Si chiude con il segno meno per il secondo anno consecutivo il bilancio per le imprese artigiane della provincia di Terni. Nel 2011 il comparto dell’artigianato continua a registrare segni di sofferenza come emerge dai dati diffusi dalla Commissione Provinciale dell’Artigianato di Terni che presso la Camera di Commercio gestisce l’albo delle imprese artigiane. Nel 2011 le nuove iscrizioni sono state 363 a fronte di 466 cancellazioni, con un saldo negativo dunque di 103 unità. A chiudere i battenti sono state maggiormente le imprese individuali (355 nel 2011 su 466). Al 31 dicembre risultano dunque attive 5.383 imprese, lo stesso numero registrato nel 2000 (il picco massimo di iscrizioni era stato raggiunto nel 2005, quando a fine anno le imprese iscritte erano 5.560).

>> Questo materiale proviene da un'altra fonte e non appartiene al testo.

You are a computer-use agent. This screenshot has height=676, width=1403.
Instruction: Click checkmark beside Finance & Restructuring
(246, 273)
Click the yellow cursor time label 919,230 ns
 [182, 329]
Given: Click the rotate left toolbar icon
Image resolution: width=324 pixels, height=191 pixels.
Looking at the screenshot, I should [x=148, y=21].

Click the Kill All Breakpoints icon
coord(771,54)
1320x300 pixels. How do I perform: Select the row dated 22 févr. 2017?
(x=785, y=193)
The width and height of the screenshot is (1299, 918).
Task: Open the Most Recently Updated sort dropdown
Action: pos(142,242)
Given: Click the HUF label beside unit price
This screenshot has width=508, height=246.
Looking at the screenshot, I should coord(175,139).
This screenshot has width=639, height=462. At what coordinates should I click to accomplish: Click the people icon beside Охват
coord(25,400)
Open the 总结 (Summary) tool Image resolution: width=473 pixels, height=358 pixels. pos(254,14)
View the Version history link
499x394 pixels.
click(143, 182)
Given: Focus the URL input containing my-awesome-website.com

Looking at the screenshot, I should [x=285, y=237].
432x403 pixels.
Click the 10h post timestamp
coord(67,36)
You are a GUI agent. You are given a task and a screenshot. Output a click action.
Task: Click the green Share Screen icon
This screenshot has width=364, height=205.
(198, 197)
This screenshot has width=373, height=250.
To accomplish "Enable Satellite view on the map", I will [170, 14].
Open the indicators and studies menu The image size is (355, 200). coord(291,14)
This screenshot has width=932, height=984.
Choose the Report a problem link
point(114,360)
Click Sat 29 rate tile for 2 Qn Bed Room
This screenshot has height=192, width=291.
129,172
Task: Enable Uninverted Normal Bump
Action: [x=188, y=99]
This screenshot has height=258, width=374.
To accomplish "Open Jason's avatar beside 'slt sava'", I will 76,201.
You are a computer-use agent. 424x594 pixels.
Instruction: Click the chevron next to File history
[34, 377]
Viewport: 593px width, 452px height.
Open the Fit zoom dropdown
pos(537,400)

“Il dato conferma la situazione di difficoltà dell’economia ternana – commenta il presidente della Commissione, Lucio Ponsanesi - permane una giustificata cautela a avviare imprese e confidiamo sui nuovi provvedimenti che il governo Monti si appresta a varare per ridare fiducia e opportunità a quanti, in particolare ai giovani, sono disposti a assumere il rischio di avventurarsi su un mercato quanto mai competitivo e in fase recessiva”. “
“C’è anche da considerare – aggiunge Ponsanesi - che il dato quantitativo delle iscrizioni e delle cancellazioni non ci dà la reale misura dei fenomeni in atto. La crisi sta modificando la mappa delle piccole aziende ternane e si evidenziano anche processi positivi di crescita di piccole aziende attente all’innovazione e già in grado di essere sui mercati internazionali. Nello stesso tempo scompaiono imprese artigianali che hanno alle spalle una lunga storia, in settori tradizionali, che lasciano dei vuoti non colmati. Pesa in particolare la crisi del settore edilizio, che a Terni, è il settore con più alta concentrazione di piccole aziende”.